Could you recast everything from the line containing "Given: Open the" down to the line containing "(x=429, y=544)" as a Markdown table with a Row column holding the row number and a Line column holding the line, skipping blank lines?

•••

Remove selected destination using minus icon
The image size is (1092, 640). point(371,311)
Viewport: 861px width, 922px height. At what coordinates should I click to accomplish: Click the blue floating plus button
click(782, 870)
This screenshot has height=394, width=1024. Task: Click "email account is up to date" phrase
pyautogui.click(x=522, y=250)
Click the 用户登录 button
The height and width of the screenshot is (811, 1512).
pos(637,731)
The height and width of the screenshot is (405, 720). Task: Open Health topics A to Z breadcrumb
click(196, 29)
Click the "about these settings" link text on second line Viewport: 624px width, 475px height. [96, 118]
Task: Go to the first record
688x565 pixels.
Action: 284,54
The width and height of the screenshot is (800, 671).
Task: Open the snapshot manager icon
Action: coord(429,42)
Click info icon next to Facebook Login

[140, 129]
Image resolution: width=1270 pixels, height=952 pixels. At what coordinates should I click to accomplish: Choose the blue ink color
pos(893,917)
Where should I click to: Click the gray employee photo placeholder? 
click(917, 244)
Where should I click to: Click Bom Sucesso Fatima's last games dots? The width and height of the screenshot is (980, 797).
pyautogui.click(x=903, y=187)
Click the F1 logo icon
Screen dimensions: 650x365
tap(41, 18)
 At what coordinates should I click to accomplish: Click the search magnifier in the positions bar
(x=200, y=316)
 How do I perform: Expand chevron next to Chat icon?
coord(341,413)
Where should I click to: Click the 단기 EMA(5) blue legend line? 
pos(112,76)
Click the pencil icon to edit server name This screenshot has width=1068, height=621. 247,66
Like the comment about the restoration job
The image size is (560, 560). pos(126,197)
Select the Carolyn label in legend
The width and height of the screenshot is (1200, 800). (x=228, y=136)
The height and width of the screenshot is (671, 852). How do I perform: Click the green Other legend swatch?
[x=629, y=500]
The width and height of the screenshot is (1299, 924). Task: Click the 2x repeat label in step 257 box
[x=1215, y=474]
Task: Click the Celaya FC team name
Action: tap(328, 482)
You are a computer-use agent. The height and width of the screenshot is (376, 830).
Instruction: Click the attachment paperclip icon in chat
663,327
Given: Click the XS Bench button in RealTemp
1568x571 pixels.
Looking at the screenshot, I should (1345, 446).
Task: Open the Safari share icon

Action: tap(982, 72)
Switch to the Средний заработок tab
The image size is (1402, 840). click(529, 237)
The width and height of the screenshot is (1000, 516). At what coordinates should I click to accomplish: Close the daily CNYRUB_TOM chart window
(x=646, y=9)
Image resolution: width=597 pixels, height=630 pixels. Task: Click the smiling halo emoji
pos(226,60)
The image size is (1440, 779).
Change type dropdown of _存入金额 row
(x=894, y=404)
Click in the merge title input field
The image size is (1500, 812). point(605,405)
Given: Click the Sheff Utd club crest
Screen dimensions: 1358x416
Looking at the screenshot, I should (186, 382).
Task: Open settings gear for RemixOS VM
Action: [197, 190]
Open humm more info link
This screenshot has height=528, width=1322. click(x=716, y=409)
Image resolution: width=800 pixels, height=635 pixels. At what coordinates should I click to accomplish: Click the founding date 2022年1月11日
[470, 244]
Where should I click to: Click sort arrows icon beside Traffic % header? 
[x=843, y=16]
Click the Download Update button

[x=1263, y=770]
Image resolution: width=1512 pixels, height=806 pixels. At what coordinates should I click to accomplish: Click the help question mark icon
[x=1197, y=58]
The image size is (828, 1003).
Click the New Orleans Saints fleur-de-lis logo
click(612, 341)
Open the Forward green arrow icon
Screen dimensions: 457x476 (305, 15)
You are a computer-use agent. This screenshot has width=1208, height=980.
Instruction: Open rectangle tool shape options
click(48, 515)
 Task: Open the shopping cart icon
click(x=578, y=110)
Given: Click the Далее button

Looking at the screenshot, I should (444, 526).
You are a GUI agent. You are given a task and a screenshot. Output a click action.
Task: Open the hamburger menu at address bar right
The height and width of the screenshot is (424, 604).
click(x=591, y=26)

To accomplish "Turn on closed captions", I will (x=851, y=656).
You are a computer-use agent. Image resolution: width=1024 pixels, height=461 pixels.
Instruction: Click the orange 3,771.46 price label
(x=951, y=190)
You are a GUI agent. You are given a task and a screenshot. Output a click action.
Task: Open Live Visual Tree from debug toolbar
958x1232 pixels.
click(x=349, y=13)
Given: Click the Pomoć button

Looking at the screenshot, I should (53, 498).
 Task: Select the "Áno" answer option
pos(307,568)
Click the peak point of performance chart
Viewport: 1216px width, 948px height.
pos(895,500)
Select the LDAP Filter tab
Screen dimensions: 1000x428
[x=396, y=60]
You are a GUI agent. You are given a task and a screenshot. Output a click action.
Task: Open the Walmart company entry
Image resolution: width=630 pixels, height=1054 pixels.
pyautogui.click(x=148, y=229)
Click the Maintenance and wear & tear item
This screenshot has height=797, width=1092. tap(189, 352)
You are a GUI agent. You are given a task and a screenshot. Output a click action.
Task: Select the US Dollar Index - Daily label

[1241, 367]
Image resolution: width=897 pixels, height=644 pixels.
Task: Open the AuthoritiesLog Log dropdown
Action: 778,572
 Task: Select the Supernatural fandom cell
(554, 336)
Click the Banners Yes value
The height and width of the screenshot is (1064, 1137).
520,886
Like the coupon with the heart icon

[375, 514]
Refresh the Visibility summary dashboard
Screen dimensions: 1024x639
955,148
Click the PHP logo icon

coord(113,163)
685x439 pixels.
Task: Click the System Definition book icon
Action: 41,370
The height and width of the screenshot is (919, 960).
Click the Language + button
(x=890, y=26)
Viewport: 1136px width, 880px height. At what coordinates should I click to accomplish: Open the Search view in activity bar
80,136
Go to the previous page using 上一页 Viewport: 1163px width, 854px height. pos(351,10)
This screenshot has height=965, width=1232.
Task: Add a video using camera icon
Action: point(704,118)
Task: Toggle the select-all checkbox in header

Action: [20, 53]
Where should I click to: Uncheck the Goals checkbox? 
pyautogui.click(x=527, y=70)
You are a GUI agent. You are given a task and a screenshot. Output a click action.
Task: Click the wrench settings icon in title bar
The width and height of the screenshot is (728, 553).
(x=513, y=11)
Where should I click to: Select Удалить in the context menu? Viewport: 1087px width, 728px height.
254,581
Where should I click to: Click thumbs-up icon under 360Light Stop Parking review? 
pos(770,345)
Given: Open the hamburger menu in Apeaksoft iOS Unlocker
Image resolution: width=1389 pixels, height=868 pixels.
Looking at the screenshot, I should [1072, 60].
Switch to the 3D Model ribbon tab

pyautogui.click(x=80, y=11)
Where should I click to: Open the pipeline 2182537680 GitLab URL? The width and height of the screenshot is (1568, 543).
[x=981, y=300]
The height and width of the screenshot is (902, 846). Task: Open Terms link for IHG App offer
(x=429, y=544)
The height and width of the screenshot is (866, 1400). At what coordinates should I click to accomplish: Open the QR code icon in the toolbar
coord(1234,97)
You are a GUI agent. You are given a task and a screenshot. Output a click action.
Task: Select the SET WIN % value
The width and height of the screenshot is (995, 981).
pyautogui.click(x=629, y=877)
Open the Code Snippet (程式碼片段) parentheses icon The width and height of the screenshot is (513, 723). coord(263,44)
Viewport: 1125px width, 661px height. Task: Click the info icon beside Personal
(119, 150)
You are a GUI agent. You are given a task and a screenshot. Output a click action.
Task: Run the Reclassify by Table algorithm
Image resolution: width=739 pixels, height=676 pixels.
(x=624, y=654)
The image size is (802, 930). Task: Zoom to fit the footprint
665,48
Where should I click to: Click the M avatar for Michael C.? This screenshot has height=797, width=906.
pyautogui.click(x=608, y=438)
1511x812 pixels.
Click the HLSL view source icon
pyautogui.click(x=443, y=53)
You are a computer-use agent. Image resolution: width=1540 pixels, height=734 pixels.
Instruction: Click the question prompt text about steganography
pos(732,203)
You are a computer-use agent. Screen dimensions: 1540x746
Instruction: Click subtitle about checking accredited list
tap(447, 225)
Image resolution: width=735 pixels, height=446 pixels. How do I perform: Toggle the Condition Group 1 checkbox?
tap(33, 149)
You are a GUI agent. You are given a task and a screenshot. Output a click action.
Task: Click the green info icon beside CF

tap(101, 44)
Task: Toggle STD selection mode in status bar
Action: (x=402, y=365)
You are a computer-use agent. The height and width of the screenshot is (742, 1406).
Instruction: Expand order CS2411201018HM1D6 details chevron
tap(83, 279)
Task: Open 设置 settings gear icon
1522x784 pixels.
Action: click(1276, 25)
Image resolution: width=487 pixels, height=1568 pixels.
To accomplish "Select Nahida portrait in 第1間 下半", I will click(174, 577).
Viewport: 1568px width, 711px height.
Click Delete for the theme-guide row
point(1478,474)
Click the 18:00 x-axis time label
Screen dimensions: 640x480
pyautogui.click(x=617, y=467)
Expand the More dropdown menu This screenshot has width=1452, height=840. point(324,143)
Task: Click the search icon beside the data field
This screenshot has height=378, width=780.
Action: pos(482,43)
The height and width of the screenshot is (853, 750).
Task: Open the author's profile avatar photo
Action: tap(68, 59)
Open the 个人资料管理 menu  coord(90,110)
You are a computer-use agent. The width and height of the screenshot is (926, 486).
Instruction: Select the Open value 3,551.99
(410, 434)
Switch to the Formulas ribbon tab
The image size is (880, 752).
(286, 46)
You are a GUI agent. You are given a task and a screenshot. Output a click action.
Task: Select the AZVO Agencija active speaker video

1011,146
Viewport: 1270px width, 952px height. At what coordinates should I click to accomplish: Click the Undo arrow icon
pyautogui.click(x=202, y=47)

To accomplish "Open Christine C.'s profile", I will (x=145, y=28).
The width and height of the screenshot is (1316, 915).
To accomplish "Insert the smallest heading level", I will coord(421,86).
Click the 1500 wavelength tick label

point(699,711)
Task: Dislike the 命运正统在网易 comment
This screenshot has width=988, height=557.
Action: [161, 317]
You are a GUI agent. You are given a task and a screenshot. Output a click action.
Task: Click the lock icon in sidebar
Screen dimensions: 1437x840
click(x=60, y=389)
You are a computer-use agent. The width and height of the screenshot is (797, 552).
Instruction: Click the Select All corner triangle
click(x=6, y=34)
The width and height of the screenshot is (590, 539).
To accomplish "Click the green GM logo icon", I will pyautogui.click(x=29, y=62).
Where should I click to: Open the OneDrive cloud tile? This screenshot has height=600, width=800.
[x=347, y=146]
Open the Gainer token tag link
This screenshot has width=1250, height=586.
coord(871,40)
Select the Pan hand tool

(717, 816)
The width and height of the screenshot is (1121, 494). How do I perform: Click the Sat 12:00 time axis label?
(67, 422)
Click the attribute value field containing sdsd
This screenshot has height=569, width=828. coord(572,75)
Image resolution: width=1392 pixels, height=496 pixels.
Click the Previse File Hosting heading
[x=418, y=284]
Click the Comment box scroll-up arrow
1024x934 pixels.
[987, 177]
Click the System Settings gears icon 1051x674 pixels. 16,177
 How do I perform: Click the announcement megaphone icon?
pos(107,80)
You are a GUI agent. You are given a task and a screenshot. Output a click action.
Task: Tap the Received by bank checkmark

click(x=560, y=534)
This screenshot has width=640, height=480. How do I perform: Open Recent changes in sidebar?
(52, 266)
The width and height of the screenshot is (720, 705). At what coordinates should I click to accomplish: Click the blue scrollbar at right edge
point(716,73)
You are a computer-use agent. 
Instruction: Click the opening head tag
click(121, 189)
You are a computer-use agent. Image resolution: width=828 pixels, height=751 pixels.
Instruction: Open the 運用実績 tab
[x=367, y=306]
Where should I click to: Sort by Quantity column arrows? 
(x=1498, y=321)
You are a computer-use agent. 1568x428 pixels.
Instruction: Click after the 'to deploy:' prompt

•••

=== Task response ===
| Row | Line |
|---|---|
| 1 | Given: Open the hamburger menu in Apeaksoft iOS Unlocker |
| 2 | Image resolution: width=1389 pixels, height=868 pixels. |
| 3 | Looking at the screenshot, I should [1072, 60]. |
| 4 | Switch to the 3D Model ribbon tab |
| 5 | pyautogui.click(x=80, y=11) |
| 6 | Where should I click to: Open the pipeline 2182537680 GitLab URL? The width and height of the screenshot is (1568, 543). |
| 7 | [x=981, y=300] |
| 8 | The height and width of the screenshot is (902, 846). Task: Open Terms link for IHG App offer |
| 9 | (x=429, y=544) |